[erlang-bugs] eunit_surefire doesn't ensure proper UTF-8 encoding
Samuel
samuelrivas@REDACTED
Thu Feb 6 09:50:22 CET 2014
I have a patch somewhere that partially solves it by removing the
wrong characters from the generated xml document. The real issue is in
eunit however and is a bit more hairy to fix (not because the fix
itself but because it is difficult to test), I also have an email
explaining that somewhere.
I can try to dig them up if it is of some use, but I cannot promise a
patch for the root cause any soon.
On 31 January 2014 14:28, Siri Hansen <erlangsiri@REDACTED> wrote:
> Thanks for the report - I have written a ticket for this. A contribution
> will of course speed up the handling... :)
> /siri@REDACTED
>
>
> 2013-11-15 Samuel <samuelrivas@REDACTED>:
>
>> We have seen this in the past, but we fixed it in our own surefire
>> rebar plugin. If I remember right, the problem is not in
>> eunit_surefire.erl but in eunit itself. Below some information I dug
>> out of my emal (unfortunately I never found time to produce a proper
>> patch for this:
>>
>> ------
>> I am pretty sure the patch
>>
>> https://github.com/richcarl/eunit/commit/9f505f1b8881f44c1e5d37df005533b2af6d6a7e
>> does not solve the right problem.
>>
>> As far as I can understand, the output is already in binary state when
>> it reaches the eunit_surefile code, which means that it is already
>> encoded. The patch seems to work because the encoding happened to be
>> latin1 (by coincidence) and then re-encoding to UTF8 works.
>>
>> The root issue seems to be in eunit_proc, that ignores the encoding of
>> the io_requests and then buffer_to_binary just does list_to_binary.
>>
>> The patch seems to work because it does the right thing for codepoints
>> between 127 and 255, as they are the same as the latin1 encoding for
>> them. Thus they get properly encoded to utf-8 when writing the xml
>> file, but will probably fail if the binary passed to eunit_surefile
>> were properly encoded in utf-8.
>>
>> There is a major issue with that, and is that eunit_proc will crash if
>> any test outputs a codepoint higher than 255, I think I have a proper
>> fix for that but I haven't had the time to test it thoroughly yet.

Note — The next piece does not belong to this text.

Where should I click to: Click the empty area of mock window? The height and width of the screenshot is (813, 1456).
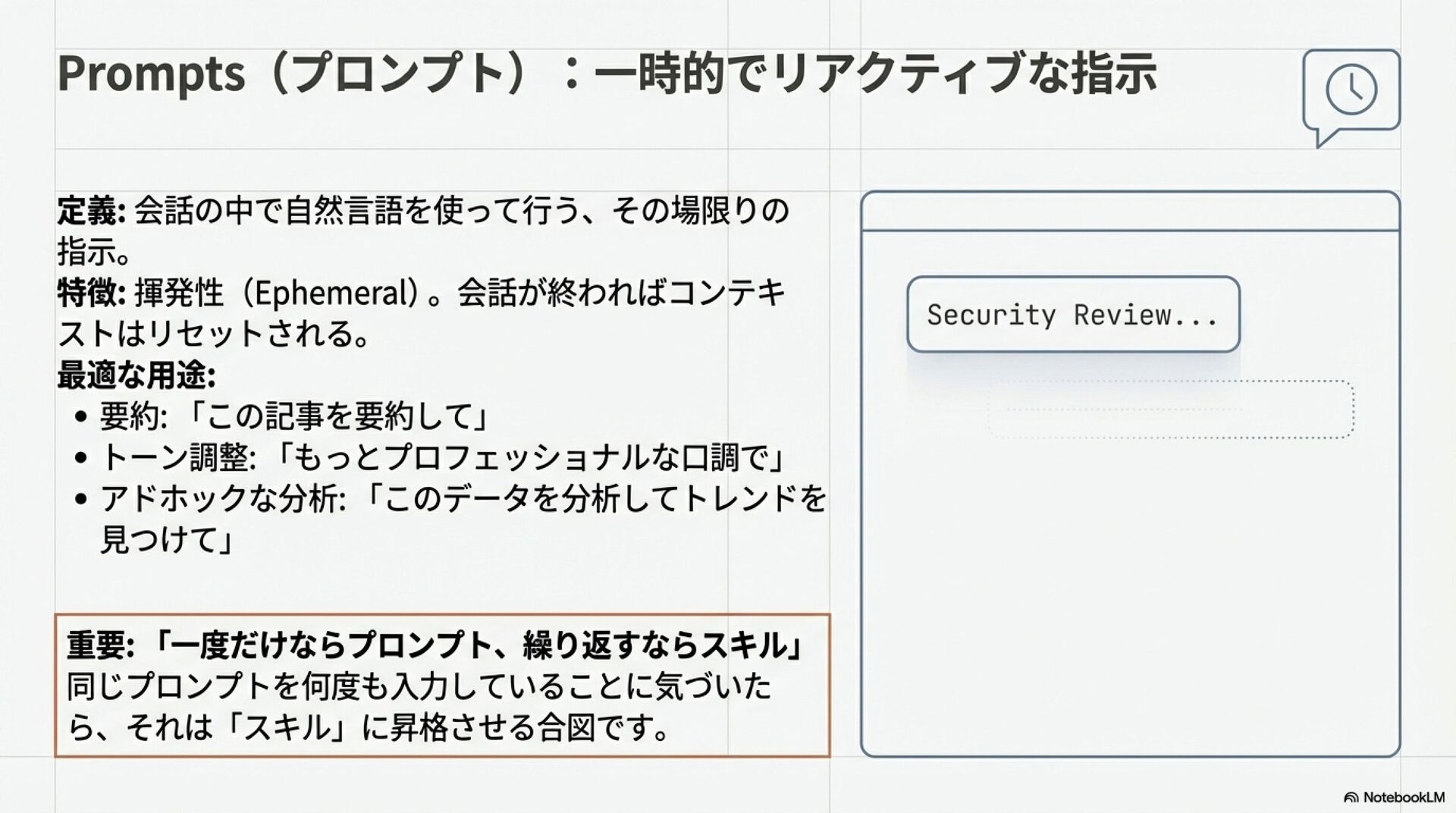pos(1130,592)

>> When fixed, the surefile report must be written in raw again, as the
>> binaries should be utf8 encoded already.
>>
>> Next patch makes it work again, but is a hack, as it assumes the
>> strings to be unicode in the list form and utf8 in the binary form
>> (which I guess is true in current OTP implementation):
>>
>> -buffer_to_binary(Buf) -> list_to_binary(lists:reverse(Buf)).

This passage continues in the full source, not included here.